SAN DIEGO COUNTY, Calif. — When it comes to your SDG&E bill, there is no one size fits all.
Many of us pay different rates depending on where we live and how much electricity we use.
Q: What is SDG&E’s tier system?
A: It includes tier 1, tier 2, and what's known as a ‘Super Usage Surcharge,’ which is actually the same rate as tier 2.
Q: How does it work?
A: The more energy you use, the more expensive it becomes per kilowatt hour. Your consumption is measured against a baseline set by the California Public Utilities Commission.
Q: What determines your baseline?
A: Your baseline depends on several factors, including time of year and where you live. There are four zones: coastal, inland, mountain or desert.

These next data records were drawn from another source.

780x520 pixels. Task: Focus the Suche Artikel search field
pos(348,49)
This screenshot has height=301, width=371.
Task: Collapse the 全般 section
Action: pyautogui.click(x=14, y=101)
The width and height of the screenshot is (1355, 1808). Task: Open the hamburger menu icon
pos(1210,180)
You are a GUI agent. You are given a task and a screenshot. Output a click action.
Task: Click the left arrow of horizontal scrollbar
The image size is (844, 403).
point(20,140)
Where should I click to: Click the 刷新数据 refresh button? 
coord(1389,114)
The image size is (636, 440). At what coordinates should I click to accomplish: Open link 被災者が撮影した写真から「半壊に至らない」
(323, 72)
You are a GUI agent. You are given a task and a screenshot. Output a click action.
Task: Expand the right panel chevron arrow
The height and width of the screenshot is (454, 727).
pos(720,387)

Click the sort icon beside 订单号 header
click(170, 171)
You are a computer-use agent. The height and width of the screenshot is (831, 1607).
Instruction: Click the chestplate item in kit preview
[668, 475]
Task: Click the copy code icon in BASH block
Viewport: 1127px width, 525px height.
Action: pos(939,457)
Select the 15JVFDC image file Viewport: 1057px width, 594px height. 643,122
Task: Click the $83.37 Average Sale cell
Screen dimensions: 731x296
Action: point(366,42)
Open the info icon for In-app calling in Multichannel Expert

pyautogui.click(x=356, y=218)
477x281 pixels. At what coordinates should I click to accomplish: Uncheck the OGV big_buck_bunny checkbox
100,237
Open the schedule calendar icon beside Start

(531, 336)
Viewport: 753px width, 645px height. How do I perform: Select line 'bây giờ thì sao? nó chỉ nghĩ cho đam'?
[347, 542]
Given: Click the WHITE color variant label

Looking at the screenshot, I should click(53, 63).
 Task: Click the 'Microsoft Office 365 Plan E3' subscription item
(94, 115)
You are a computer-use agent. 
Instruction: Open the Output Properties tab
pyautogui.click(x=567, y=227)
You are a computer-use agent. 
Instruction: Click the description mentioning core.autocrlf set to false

Any kilowatt hour beyond what your baseline allows is charged at a higher rate.
Here’s an example: A homeowner who lives inland has a baseline of 288 kilowatt hours.
Under tier 1, she can use up to 130% of her baseline at an average rate of 38 cents per kilowatt hour.
Under tier 2, anything between 130 and 399% of her baseline goes up to an average rate of 48 cents per kilowatt hour.
She used 568 kilowatt hours, and therefor was charged the tier 1 rate up until she went above the 130 percent threshold, at which point, she was charged the tier 2 rate for the rest.
Q: Can I change my baseline?
A: No.
Q: What are my options?
A: You can opt into different 'time of use' pricing plans, which charge different amounts per kilowatt hour depending on the time of day you're using energy and how much you're using.
Essentially, it's the customer forecasting their usage. Every SDG&E customer automatically defaults into the 'TOU-DR1 Pricing Plan.'
You can switch at any time, but once you do, you're locked in for one year, unless you have a qualifying event such as buying an electric car.